## Task requirements:
Would you output each record exactly as it stands?

## Supplied data:

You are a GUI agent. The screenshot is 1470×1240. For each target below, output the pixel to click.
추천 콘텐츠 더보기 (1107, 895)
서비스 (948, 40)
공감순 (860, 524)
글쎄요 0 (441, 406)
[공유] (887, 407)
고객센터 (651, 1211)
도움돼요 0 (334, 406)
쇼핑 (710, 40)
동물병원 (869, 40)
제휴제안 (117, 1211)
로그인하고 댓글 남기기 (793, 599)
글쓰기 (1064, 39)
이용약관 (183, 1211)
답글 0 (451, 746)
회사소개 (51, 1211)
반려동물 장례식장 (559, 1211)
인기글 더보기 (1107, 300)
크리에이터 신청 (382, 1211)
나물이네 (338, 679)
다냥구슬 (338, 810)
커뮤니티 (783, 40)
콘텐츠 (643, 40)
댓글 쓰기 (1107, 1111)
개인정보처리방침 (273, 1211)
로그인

## Answer for this exercise:
You are a GUI agent. The screenshot is 1470×1240. For each target below, output the pixel to click.
추천 콘텐츠 더보기 (1107, 895)
서비스 (948, 40)
공감순 (860, 524)
글쎄요 0 (441, 406)
[공유] (887, 407)
고객센터 (651, 1211)
도움돼요 0 (334, 406)
쇼핑 (710, 40)
동물병원 (869, 40)
제휴제안 (117, 1211)
로그인하고 댓글 남기기 (793, 599)
글쓰기 (1064, 39)
이용약관 (183, 1211)
답글 0 (451, 746)
회사소개 (51, 1211)
반려동물 장례식장 (559, 1211)
인기글 더보기 (1107, 300)
크리에이터 신청 (382, 1211)
나물이네 (338, 679)
다냥구슬 (338, 810)
커뮤니티 (783, 40)
콘텐츠 (643, 40)
댓글 쓰기 (1107, 1111)
개인정보처리방침 (273, 1211)
로그인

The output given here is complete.